El edificio al que se aproximó Laine era una cabaña de tamaño mediano. En la entrada había palmeras y anturios. Laine entró, con las manos temblorosas. Tenía la sensación de que iban a fallarle las rodillas, y de que le iba a estallar el corazón. ¿Qué iba a decirle al hombre que la había dejado vivir en soledad durante quince años? ¿Qué palabras podrían cruzar el abismo y expresar la necesidad que no había muerto nunca? ¿Tenía que hacer preguntas, o podía olvidar los motivos y aceptar, simplemente?

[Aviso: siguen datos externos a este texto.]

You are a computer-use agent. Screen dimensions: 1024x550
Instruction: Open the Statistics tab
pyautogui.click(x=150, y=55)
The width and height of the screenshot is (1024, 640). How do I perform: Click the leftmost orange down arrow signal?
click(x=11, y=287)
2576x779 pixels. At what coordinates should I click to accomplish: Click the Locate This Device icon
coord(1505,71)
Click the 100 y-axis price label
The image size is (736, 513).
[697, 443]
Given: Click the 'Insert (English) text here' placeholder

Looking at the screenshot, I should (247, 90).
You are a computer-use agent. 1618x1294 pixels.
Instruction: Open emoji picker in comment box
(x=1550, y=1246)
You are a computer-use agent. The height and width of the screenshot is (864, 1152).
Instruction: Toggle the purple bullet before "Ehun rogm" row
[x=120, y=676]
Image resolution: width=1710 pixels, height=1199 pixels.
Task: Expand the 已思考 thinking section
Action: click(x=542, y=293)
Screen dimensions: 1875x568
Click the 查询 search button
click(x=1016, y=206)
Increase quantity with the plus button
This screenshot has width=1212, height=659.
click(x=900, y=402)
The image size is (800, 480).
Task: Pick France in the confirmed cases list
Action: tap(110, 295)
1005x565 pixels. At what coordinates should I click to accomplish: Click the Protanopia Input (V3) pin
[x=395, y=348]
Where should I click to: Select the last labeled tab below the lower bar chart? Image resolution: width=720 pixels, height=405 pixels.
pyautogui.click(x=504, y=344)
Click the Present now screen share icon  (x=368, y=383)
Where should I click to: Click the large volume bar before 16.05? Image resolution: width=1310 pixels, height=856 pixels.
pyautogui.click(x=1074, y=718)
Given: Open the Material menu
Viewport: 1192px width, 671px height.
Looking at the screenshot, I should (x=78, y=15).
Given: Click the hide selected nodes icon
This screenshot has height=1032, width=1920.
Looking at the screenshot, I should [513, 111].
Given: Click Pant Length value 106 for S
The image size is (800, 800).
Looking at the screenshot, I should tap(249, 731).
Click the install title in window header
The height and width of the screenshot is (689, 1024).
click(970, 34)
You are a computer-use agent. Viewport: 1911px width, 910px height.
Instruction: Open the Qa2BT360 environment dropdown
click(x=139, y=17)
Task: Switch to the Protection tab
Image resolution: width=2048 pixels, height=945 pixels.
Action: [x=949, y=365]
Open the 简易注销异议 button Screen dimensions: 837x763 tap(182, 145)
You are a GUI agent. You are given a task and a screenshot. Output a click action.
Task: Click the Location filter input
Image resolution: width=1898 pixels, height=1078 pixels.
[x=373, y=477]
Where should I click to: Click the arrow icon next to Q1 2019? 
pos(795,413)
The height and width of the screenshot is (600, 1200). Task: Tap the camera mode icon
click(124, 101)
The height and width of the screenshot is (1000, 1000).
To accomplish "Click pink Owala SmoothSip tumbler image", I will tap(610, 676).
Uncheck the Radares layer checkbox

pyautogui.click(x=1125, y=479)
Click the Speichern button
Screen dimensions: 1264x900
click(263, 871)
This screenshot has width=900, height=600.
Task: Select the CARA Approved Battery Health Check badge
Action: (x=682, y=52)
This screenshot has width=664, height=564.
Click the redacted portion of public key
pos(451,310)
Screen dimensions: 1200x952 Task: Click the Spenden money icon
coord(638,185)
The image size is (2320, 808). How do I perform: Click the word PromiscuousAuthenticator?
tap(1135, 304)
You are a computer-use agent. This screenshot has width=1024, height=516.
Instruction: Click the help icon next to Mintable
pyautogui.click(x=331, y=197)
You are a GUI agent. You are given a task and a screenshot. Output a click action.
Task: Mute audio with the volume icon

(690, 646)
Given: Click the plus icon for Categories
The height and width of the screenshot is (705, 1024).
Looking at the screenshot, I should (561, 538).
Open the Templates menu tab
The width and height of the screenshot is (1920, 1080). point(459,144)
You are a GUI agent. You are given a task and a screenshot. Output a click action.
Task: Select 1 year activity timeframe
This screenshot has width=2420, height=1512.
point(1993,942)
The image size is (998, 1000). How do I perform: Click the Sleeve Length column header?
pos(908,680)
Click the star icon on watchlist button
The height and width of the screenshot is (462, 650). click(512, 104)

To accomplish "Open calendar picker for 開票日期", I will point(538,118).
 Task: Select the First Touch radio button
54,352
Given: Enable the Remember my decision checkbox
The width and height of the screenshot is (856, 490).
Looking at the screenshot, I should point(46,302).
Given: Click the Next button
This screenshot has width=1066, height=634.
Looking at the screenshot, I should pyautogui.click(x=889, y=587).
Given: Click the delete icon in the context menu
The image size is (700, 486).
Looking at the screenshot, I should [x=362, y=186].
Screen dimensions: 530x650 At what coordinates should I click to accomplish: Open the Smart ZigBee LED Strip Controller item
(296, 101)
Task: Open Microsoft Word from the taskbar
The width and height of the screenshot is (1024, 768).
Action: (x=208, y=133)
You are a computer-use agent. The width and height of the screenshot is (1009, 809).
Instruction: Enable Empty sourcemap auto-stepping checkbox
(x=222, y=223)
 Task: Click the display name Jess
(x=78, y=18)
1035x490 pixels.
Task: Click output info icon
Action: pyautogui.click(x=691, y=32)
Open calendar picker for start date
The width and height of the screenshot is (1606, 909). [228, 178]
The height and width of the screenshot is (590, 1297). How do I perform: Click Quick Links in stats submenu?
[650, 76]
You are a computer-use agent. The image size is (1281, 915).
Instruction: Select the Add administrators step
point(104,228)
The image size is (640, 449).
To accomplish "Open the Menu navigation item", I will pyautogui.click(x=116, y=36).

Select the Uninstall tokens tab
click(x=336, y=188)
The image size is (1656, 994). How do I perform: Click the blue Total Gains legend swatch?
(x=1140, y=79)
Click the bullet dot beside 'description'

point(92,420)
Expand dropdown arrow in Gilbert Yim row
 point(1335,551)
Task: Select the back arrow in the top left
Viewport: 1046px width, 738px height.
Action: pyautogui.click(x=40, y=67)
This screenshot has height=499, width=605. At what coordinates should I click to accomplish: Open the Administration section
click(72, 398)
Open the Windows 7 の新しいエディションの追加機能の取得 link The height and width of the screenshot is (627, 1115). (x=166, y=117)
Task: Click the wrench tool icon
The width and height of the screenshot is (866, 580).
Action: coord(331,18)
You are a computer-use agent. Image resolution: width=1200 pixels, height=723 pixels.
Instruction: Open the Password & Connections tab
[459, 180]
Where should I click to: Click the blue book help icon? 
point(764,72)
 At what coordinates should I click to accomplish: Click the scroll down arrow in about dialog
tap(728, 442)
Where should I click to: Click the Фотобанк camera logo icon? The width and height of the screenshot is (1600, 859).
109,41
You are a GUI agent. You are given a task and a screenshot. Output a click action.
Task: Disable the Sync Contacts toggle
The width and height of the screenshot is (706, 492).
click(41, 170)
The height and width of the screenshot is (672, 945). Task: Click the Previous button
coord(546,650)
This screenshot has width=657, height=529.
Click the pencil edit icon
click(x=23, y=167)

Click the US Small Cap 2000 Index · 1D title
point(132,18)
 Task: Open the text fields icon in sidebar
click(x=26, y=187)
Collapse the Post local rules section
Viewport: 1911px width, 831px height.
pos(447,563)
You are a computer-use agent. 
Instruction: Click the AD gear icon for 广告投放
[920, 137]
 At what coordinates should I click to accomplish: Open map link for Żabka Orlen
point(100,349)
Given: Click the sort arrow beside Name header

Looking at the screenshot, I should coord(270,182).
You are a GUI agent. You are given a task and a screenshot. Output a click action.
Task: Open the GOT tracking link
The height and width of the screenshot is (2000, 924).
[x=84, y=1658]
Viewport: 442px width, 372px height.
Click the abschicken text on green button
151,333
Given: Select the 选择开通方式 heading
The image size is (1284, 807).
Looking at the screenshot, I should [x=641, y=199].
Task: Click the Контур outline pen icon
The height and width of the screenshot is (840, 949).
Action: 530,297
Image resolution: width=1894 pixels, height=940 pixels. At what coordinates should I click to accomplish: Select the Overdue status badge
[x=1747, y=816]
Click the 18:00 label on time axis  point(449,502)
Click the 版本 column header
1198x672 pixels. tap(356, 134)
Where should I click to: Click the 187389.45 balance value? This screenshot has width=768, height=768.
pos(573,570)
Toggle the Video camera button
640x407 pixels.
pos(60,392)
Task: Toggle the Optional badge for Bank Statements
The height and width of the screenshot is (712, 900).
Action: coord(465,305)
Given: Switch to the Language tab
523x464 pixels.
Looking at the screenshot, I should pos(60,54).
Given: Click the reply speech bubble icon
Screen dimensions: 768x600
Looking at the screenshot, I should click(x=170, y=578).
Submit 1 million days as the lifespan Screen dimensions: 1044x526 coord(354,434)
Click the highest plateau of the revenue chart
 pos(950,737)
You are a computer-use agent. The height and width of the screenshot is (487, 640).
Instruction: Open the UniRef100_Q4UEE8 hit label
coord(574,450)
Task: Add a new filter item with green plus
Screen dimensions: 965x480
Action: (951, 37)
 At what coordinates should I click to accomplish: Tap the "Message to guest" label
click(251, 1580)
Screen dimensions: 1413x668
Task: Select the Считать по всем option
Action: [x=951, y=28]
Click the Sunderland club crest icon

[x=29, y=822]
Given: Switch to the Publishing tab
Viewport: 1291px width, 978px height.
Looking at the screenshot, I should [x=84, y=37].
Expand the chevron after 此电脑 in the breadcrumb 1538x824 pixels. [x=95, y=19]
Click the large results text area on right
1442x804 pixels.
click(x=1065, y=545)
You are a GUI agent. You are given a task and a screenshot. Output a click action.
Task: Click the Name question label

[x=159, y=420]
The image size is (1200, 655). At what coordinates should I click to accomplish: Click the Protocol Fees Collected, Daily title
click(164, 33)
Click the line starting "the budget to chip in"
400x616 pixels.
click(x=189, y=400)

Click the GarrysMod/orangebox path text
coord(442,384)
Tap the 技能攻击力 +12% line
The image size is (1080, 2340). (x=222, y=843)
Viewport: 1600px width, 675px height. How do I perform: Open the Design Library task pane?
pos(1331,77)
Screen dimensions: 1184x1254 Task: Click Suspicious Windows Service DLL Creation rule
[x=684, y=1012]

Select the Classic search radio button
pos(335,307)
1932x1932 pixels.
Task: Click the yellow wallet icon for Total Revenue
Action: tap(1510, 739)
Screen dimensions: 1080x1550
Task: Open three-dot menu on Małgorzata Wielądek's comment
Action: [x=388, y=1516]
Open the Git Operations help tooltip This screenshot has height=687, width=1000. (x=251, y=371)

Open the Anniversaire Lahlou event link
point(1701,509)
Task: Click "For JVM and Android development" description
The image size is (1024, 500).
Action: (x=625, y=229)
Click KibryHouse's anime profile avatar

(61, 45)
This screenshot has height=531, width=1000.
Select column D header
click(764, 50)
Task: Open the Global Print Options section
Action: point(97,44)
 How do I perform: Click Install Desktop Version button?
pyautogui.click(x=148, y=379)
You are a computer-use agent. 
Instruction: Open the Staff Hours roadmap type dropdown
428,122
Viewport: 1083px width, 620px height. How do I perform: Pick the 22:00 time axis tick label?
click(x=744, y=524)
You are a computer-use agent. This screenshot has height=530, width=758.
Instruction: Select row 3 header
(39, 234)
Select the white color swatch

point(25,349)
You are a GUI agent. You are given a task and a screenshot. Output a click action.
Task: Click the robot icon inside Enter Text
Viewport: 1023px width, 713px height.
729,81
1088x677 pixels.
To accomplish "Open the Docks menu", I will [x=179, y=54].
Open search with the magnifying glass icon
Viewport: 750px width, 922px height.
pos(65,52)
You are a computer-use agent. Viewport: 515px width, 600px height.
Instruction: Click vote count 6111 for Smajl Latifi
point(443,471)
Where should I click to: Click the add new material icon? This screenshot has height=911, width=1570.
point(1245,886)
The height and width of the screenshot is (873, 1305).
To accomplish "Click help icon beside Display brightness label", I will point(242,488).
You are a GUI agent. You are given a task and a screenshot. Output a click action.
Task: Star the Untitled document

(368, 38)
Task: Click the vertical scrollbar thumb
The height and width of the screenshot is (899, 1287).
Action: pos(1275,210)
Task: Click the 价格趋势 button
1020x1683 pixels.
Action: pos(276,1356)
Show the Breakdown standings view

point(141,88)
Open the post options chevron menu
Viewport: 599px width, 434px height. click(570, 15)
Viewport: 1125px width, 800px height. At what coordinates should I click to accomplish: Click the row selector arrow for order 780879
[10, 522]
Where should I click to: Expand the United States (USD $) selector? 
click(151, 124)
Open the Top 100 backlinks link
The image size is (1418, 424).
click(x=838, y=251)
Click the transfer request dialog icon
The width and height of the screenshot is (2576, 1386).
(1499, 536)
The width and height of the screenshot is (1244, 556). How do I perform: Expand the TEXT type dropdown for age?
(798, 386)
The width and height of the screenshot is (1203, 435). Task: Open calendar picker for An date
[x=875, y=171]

Laine recordaba a James Simmons perfectamente. El paso del tiempo no había hecho borrosa su imagen. Sería mayor; pero ella también había crecido. Ya no era una niña que soñaba con su ídolo, sino una mujer que iba a reencontrarse con su padre. Ninguno de los dos era como antes, y tal vez eso fuera una ventaja.
La primera sala de la cabaña estaba vacía. Laine miró por encima los muebles y las alfombras. Se sintió sola e insegura. Y entonces, como un fantasma del pasado, le llegó la voz de su padre, retumbando a través de una puerta abierta. Se aproximó al sonido y lo vio hablando por teléfono, en su escritorio.
Percibió cómo había cambiado con el tiempo, aunque sus recuerdos eran bastante acertados. Tenía la piel morena, y algunas arrugas más, pero sus rasgos no le resultaron extraños. Sus cejas gruesas se habían vuelto grises, y conservaba todo el pelo, aunque canoso, como las cejas. Mientras ella lo observaba, él alzó la mano y se la pasó por el cabello con un gesto que ella recordaba bien.
Cuando colgó, Laine apretó los labios y tragó saliva. Después habló con suavidad.
–Hola, Cap.
Él giró la cabeza y ella vio su expresión de sorpresa. En sus ojos aparecieron muchas emociones distintas, y en algún punto, entre el principio y el final, Laine distinguió el dolor. Su padre se puso en pie, y ella se dio cuenta, con asombro, de que era más bajo de lo que le hacía recordar su perspectiva de niña.
–¿Laine?
Pronunció su nombre con vacilación y con reserva, y aquello aplastó su impulso de correr hacia él. Inmediatamente, Laine supo que no la iba a recibir con los brazos abiertos, y aquel rechazo estuvo a punto de terminar con su sonrisa.